You can use Server Events anonymously but if you want to access the authenticated features you should at least save a typed AuthUserSession with the UserInfo of the Authenticated user which you can save with the Session API’s after registering SessionFeature plugin. You can find info about ServiceStack sessions at:
Although the recommendation would be to take advantage other Auth features in ServiceStack by using a Custom AuthProvider instead.
Demis, thanks for your answer. We are still struggling on how to use SessionFeature without AuthenticationFeature so we can use ServerEvents backed with ServiceStack’s sessions.
So you are basically saying to call SaveSession in a service with our own user details, or even to save/update the session with each call of an authenticated user?
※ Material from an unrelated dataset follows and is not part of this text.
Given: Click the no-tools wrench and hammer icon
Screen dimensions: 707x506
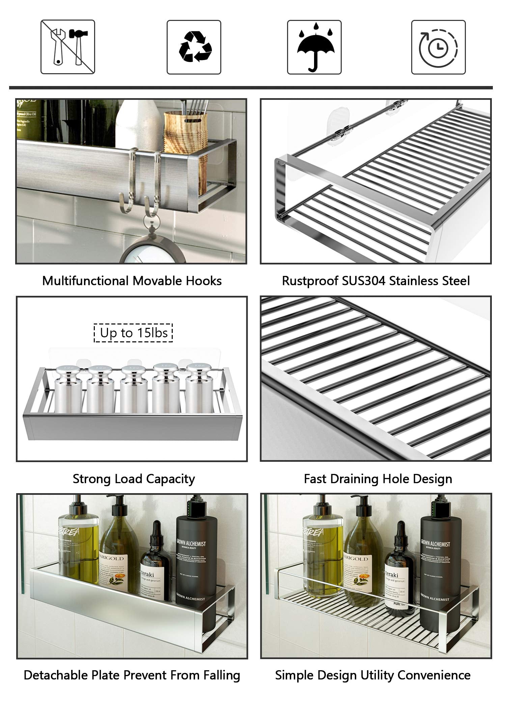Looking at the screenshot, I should [x=68, y=47].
As long as we restrict ServerEvents to authenticated users and flag all stored sessions with AuthUserSession.IsAuthenticated=true we should be safe so that nobody can actually hook in without passing our (separate) authentication layer to catch events, right?
The Session just needs to be saved once, which then gets persisted in the registered Cache (i.e. ICacheClient). Only the Server can save the Session so if you don’t use the AuthenticationFeature there’s no longer any code in ServiceStack that will create and save the session, so yes no-one would be able to by-pass your custom Authentication layer since it remains the only way a Session gets created and persisted.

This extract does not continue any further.